## Record excerpts

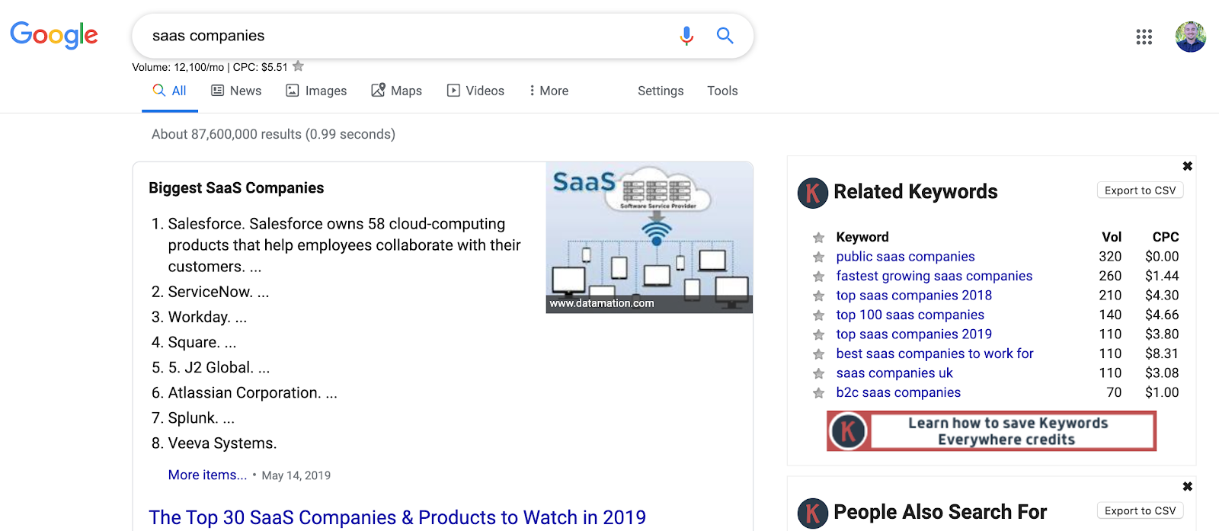Open the Settings menu
Viewport: 1219px width, 531px height.
click(x=661, y=91)
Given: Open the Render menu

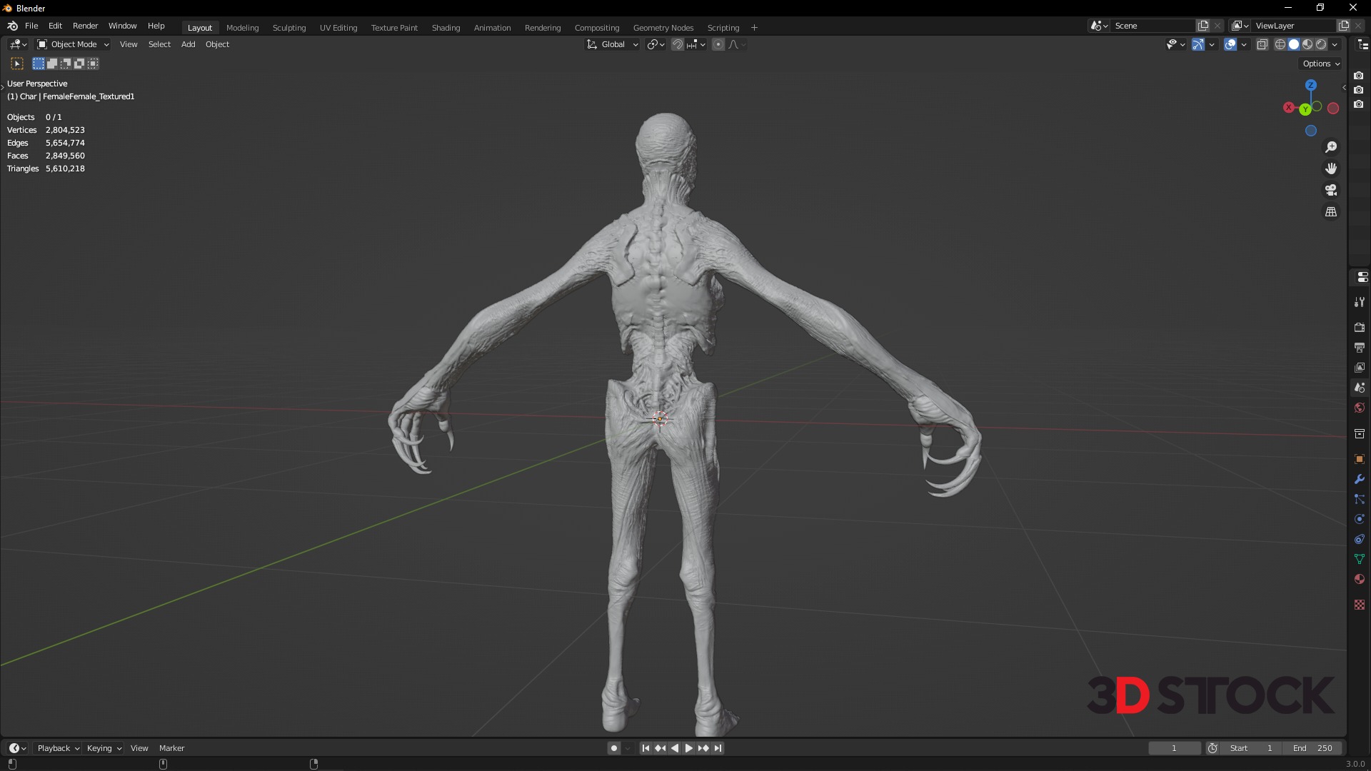Looking at the screenshot, I should tap(85, 26).
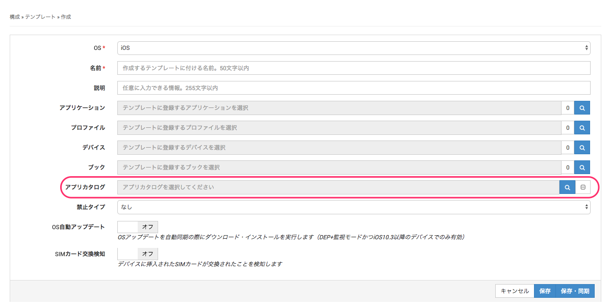The width and height of the screenshot is (611, 308).
Task: Click the 保存・同期 button
Action: [575, 291]
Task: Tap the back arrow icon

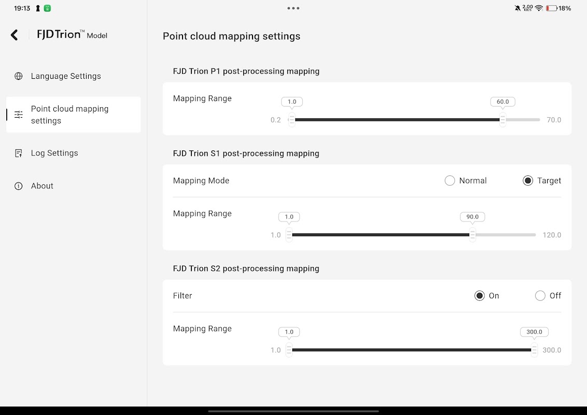Action: point(15,35)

## Task to carry out
Rewrite all the rows above, putting "left arrow" wherever "back arrow" appears and leaving everything else as it is. Leave out the pictures.

## Solution to this problem
Open the Settings menu
Viewport: 1219px width, 531px height.
click(x=661, y=91)
Given: Open the Render menu

Looking at the screenshot, I should tap(85, 26).
The width and height of the screenshot is (611, 308).
Task: Click the 保存・同期 button
Action: [575, 291]
Task: Tap the left arrow icon

Action: point(15,35)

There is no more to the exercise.